#### PROMPT:
Could you pull out every one of the entries below and reproduce each word for word, changing nothing?

+ + + + +

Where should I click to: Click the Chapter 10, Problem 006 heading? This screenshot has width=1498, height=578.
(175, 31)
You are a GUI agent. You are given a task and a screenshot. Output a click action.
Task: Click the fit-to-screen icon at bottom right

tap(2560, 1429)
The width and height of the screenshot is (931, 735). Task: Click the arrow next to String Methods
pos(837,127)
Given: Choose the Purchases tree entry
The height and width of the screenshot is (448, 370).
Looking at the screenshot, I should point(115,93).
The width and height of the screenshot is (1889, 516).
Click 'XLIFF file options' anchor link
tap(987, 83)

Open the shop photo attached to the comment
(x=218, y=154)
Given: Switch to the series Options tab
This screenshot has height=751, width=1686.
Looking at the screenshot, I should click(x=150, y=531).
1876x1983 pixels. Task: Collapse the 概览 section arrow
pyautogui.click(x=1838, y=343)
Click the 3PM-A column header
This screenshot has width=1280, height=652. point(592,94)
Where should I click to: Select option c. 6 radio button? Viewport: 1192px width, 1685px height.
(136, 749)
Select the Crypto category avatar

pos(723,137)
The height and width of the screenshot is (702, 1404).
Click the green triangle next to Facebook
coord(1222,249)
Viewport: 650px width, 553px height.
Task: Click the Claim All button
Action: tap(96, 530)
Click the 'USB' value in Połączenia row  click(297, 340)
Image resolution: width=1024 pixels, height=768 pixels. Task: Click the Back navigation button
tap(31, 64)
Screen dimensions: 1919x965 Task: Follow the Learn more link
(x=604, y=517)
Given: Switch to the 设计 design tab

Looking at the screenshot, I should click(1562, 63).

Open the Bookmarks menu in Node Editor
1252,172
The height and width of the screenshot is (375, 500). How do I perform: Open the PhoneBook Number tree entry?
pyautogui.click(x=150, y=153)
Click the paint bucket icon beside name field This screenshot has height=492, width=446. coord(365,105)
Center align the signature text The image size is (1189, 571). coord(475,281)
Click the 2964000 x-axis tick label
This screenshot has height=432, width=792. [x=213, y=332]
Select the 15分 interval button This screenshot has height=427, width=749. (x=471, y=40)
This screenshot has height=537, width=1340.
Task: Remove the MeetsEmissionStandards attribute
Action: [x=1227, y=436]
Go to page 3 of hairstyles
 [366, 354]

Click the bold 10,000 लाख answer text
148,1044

+ + + + +

#### CORRECT ANSWER:
Where should I click to: Click the Chapter 10, Problem 006 heading? This screenshot has width=1498, height=578.
(175, 31)
You are a GUI agent. You are given a task and a screenshot. Output a click action.
Task: Click the fit-to-screen icon at bottom right

tap(2560, 1429)
The width and height of the screenshot is (931, 735). Task: Click the arrow next to String Methods
pos(837,127)
Given: Choose the Purchases tree entry
The height and width of the screenshot is (448, 370).
Looking at the screenshot, I should point(115,93).
The width and height of the screenshot is (1889, 516).
Click 'XLIFF file options' anchor link
tap(987, 83)

Open the shop photo attached to the comment
(x=218, y=154)
Given: Switch to the series Options tab
This screenshot has height=751, width=1686.
Looking at the screenshot, I should click(x=150, y=531).
1876x1983 pixels. Task: Collapse the 概览 section arrow
pyautogui.click(x=1838, y=343)
Click the 3PM-A column header
This screenshot has width=1280, height=652. point(592,94)
Where should I click to: Select option c. 6 radio button? Viewport: 1192px width, 1685px height.
(136, 749)
Select the Crypto category avatar

pos(723,137)
The height and width of the screenshot is (702, 1404).
Click the green triangle next to Facebook
coord(1222,249)
Viewport: 650px width, 553px height.
Task: Click the Claim All button
Action: tap(96, 530)
Click the 'USB' value in Połączenia row  click(297, 340)
Image resolution: width=1024 pixels, height=768 pixels. Task: Click the Back navigation button
tap(31, 64)
Screen dimensions: 1919x965 Task: Follow the Learn more link
(x=604, y=517)
Given: Switch to the 设计 design tab

Looking at the screenshot, I should click(1562, 63).

Open the Bookmarks menu in Node Editor
1252,172
The height and width of the screenshot is (375, 500). How do I perform: Open the PhoneBook Number tree entry?
pyautogui.click(x=150, y=153)
Click the paint bucket icon beside name field This screenshot has height=492, width=446. coord(365,105)
Center align the signature text The image size is (1189, 571). coord(475,281)
Click the 2964000 x-axis tick label
This screenshot has height=432, width=792. [x=213, y=332]
Select the 15分 interval button This screenshot has height=427, width=749. (x=471, y=40)
This screenshot has height=537, width=1340.
Task: Remove the MeetsEmissionStandards attribute
Action: [x=1227, y=436]
Go to page 3 of hairstyles
 [366, 354]

Click the bold 10,000 लाख answer text
148,1044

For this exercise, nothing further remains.